Ese ecosistema es frágil.
Una librería ubicada en un barrio puede vender menos ejemplares que una plataforma nacional, pero puede ser el único lugar donde una persona encuentre determinada literatura. Una editorial independiente puede publicar a un escritor que todavía no tiene mercado. Una biblioteca puede utilizar una pequeña editorial para construir una colección especializada.
El mercado no necesariamente elimina esas expresiones porque sean malas. Puede hacerlo simplemente porque no son suficientemente rentables.
Y ahí aparece una diferencia fundamental entre la concepción del libro como mercancía y la concepción del libro como bien cultural.
No significa que las editoriales deban trabajar sin criterios comerciales ni que todos los precios tengan que ser regulados indefinidamente. Significa reconocer que la industria cultural tiene características particulares y que las decisiones económicas pueden producir consecuencias culturales difíciles de revertir.
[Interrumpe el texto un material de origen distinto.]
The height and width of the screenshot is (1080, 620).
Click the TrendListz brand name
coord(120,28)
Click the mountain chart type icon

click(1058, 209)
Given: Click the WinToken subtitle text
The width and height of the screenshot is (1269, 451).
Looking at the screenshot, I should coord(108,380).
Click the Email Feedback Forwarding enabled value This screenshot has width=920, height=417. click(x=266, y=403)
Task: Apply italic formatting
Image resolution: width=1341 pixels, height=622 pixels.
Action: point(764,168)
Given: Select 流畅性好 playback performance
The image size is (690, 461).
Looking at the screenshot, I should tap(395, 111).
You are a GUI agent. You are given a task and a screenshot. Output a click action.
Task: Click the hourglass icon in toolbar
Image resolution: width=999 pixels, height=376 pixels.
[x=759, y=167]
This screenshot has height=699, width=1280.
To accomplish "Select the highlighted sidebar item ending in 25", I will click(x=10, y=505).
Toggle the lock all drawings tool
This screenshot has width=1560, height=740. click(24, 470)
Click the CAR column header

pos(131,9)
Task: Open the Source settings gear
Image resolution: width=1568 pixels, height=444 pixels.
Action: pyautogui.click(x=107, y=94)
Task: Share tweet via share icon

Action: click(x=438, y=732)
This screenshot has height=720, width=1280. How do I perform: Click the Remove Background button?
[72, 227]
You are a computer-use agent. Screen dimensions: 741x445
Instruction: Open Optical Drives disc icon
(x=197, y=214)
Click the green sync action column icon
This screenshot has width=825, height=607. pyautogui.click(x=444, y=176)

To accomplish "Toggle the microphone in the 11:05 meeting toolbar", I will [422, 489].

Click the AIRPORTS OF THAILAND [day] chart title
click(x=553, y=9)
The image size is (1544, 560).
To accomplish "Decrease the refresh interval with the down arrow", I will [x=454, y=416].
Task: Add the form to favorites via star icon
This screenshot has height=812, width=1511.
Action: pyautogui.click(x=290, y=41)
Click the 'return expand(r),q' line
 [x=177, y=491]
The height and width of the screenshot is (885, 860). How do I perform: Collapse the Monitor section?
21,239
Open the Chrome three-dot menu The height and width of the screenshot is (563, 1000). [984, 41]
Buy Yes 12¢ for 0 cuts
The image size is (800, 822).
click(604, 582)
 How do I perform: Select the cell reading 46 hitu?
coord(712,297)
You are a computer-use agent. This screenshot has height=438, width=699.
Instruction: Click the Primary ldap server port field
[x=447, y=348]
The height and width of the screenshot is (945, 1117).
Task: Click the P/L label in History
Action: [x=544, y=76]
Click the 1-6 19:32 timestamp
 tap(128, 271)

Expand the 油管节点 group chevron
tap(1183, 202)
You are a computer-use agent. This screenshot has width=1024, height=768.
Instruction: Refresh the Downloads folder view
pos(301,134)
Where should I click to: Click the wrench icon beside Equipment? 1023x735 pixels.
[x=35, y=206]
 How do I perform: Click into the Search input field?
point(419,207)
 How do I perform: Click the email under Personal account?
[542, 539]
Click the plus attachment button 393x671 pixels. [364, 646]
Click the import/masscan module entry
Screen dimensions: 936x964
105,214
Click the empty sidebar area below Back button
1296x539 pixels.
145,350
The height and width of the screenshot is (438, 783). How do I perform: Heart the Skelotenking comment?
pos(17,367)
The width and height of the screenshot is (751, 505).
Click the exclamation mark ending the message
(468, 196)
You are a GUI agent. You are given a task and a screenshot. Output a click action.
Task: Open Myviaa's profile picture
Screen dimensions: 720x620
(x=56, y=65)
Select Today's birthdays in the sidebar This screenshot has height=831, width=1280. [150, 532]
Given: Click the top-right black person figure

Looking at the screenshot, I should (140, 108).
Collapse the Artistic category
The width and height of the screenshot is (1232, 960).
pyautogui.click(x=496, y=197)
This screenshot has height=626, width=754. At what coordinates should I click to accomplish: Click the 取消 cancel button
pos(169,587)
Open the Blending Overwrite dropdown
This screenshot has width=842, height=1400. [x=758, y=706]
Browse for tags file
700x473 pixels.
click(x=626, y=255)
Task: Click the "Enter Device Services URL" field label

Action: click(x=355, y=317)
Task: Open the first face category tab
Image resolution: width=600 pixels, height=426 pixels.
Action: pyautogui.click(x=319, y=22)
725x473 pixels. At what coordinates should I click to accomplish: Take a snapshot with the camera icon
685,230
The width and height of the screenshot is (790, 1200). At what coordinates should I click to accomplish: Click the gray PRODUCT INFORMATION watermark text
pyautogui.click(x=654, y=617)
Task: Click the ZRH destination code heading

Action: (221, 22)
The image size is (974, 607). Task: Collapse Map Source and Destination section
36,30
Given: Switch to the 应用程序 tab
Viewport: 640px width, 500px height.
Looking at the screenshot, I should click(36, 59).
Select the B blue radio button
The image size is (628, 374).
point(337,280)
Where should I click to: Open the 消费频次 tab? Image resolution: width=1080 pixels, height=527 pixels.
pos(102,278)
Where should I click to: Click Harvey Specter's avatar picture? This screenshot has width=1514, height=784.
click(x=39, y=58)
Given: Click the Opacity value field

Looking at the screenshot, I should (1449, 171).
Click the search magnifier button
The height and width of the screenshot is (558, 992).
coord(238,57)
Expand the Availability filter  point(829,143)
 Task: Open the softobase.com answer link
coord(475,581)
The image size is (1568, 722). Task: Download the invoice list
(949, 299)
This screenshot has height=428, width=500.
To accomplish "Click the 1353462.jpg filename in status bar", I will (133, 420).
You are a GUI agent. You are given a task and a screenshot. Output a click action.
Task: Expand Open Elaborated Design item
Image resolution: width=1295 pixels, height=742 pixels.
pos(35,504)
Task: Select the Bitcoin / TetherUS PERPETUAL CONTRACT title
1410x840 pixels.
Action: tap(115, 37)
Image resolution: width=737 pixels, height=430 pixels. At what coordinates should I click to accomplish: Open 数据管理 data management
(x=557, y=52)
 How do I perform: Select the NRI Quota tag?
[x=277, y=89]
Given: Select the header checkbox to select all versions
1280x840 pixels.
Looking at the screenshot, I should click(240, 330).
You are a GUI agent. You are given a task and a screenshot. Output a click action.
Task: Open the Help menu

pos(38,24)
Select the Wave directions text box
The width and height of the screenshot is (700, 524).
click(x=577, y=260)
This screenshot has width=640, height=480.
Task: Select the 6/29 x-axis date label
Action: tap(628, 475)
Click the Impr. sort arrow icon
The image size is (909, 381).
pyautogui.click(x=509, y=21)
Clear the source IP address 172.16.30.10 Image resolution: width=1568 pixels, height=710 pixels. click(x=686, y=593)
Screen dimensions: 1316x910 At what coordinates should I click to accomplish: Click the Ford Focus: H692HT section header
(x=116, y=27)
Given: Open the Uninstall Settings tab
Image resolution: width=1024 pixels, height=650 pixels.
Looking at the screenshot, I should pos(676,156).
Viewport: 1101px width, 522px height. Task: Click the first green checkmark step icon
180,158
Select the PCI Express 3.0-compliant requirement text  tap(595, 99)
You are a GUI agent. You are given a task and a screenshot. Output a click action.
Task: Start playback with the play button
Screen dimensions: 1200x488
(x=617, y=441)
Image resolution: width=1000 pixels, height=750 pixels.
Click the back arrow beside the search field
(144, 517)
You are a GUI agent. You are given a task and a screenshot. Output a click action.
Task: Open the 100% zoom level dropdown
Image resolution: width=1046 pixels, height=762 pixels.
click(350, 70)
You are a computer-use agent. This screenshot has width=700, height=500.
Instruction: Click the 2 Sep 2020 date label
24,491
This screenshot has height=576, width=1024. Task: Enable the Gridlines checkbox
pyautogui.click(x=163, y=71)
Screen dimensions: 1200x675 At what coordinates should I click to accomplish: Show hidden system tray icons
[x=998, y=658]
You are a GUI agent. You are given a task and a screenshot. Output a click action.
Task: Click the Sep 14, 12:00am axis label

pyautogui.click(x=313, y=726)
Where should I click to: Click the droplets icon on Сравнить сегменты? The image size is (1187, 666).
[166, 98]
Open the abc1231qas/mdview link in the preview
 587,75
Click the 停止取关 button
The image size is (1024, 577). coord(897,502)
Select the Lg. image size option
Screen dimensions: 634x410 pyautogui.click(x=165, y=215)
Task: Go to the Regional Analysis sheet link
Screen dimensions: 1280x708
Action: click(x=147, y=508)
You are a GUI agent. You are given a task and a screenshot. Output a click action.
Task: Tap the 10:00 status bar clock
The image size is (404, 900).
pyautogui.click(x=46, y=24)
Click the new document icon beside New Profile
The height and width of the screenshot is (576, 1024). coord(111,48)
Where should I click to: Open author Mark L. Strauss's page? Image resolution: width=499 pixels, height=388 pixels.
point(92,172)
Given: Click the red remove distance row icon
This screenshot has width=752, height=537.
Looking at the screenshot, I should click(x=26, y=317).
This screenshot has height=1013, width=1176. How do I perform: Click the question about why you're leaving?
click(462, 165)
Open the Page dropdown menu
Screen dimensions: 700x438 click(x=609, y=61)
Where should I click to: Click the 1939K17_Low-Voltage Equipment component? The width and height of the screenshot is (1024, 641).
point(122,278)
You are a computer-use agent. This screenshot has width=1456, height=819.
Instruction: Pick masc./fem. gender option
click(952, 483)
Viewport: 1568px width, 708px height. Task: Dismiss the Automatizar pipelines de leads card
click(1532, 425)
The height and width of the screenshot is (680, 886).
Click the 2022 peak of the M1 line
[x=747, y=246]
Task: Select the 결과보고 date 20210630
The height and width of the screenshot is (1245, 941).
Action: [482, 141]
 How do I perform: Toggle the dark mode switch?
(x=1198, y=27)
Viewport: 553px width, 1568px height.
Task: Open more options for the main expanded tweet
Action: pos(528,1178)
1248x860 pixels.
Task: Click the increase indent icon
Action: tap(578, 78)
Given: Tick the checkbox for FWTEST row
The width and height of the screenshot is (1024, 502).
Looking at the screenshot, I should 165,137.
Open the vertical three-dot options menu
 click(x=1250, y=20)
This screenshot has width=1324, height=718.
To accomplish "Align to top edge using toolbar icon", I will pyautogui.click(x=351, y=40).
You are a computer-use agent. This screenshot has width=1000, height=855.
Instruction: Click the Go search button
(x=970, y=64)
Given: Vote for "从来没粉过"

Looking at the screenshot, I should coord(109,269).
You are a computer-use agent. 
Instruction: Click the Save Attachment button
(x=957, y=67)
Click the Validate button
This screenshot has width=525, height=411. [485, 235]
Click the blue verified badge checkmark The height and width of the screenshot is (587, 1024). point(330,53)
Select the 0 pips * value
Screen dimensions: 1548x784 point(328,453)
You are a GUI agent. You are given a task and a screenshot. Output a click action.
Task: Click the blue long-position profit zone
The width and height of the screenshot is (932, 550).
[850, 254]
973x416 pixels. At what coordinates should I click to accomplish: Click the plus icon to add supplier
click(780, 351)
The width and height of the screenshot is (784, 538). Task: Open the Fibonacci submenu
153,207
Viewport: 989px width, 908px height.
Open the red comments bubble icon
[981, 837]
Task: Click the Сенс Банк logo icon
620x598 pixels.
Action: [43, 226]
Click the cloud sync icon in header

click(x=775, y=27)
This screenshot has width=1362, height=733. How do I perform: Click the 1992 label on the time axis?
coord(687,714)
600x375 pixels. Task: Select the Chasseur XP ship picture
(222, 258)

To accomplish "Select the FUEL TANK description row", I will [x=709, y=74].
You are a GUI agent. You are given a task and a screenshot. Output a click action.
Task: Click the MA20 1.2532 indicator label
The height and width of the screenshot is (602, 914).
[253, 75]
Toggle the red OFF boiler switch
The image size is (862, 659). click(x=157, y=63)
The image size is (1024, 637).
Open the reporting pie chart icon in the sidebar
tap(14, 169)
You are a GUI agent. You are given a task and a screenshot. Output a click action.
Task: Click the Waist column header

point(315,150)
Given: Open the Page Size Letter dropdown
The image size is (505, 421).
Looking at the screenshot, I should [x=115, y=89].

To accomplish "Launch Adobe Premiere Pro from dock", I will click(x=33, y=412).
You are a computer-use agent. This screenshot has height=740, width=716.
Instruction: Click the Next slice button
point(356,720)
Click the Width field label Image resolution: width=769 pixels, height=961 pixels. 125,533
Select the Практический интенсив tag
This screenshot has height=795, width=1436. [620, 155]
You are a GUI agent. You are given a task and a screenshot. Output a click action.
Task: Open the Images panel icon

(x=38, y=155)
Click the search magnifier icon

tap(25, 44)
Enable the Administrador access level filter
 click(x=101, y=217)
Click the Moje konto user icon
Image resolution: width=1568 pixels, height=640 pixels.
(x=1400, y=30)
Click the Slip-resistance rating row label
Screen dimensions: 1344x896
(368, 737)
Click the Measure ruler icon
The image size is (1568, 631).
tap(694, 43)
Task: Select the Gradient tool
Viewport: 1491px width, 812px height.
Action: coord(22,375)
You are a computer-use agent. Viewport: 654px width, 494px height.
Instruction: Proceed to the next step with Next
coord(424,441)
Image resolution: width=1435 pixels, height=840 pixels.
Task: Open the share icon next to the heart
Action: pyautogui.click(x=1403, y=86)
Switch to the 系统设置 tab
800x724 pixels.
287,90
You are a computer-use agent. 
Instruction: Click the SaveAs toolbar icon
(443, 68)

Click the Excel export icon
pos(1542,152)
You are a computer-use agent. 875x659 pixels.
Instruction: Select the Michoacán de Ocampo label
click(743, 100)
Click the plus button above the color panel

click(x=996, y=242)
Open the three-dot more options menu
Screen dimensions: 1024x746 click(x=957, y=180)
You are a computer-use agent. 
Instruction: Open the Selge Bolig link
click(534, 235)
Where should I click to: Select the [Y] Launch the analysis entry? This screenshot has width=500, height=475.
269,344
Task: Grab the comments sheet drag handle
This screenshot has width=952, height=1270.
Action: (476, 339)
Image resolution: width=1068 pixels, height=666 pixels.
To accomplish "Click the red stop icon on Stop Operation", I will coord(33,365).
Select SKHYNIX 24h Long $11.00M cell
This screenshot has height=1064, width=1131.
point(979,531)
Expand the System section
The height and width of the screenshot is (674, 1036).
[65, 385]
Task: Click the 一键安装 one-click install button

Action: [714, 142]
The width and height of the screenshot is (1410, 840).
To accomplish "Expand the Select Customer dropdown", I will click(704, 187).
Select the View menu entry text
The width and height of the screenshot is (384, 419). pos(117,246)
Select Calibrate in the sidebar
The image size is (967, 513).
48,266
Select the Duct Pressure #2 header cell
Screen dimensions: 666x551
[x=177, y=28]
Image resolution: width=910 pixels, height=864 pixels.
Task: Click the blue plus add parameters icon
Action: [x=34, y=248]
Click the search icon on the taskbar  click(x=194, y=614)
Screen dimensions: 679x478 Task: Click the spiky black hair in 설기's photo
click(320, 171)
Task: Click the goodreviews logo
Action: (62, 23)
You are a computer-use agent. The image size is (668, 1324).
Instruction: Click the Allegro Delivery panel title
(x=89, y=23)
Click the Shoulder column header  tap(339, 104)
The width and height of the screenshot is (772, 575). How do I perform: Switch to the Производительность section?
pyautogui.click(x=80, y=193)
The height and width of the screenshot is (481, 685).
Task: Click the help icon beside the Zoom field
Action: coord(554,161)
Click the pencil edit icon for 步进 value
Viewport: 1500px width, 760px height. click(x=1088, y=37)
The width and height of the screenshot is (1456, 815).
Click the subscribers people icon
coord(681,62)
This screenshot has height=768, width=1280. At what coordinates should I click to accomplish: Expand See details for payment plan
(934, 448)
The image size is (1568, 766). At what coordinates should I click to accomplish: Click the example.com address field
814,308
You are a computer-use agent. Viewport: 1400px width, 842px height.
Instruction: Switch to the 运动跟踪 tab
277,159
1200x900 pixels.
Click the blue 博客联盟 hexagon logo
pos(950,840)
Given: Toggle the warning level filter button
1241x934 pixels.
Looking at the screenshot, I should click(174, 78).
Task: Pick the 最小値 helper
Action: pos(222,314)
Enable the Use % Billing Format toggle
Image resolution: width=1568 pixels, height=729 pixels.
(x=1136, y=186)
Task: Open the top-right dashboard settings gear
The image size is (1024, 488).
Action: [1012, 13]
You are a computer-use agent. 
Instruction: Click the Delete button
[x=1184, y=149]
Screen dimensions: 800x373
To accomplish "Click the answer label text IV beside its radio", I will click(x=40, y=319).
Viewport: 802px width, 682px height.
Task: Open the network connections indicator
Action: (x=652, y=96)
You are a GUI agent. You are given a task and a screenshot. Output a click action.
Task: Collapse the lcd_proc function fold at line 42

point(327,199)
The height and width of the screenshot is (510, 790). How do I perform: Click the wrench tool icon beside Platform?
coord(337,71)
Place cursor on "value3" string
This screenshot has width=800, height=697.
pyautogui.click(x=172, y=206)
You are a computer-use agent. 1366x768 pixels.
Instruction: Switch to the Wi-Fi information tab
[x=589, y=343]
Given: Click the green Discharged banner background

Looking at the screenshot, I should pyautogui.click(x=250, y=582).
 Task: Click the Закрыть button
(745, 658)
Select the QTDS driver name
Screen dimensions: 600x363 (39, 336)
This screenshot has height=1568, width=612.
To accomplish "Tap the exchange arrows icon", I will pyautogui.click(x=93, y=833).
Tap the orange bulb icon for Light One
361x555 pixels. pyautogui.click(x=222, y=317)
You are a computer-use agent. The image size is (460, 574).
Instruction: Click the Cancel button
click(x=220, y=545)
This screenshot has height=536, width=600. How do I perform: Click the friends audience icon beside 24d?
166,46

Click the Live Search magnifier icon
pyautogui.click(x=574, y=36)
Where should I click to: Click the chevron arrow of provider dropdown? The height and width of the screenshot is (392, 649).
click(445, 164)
Una discusión que recién comienza
El proyecto oficial también contempla la disolución del Fondo Nacional de Fomento del Libro y la Lectura, otro de los puntos que generaron rechazo dentro del sector. Para editores y escritores, la combinación de menor regulación comercial y reducción de instrumentos de promoción podría producir una concentración todavía mayor.
La discusión llega, además, en un momento delicado. Las librerías argentinas enfrentan una caída de ventas, mientras el poder adquisitivo de los lectores se encuentra condicionado por la situación económica general. En ese escenario, cualquier modificación que altere la estructura de precios puede tener efectos importantes.
La paradoja es evidente: un mercado editorial más desregulado podría eventualmente ofrecer algunos libros más baratos, pero también podría reducir la cantidad de actores capaces de sostener una oferta diversa.
No hay una respuesta sencilla. Y precisamente por eso la discusión merece algo más que consignas a favor o en contra de la libertad de mercado.
La Argentina necesita lectores. Necesita autores. Necesita editoriales. Necesita imprentas. Necesita librerías independientes y también grandes cadenas. Necesita que los libros sean accesibles, pero también que exista una producción cultural capaz de escapar de la lógica de aquello que garantiza ventas inmediatas.
Porque una sociedad que solamente publica lo que sabe que va a vender puede terminar teniendo un mercado eficiente y una cultura mucho más pobre.
El libro es una mercancía, por supuesto. Tiene costos, trabajadores, distribución y un precio. Pero también es memoria, conocimiento, imaginación y discusión pública. Y esa dimensión es precisamente la que convierte esta pelea aparentemente técnica por una regulación comercial en una discusión mucho más importante: qué lugar quiere darle la Argentina a la cultura cuando el mercado deja de ser solamente una herramienta y comienza a convertirse en el principal criterio para decidir qué merece existir.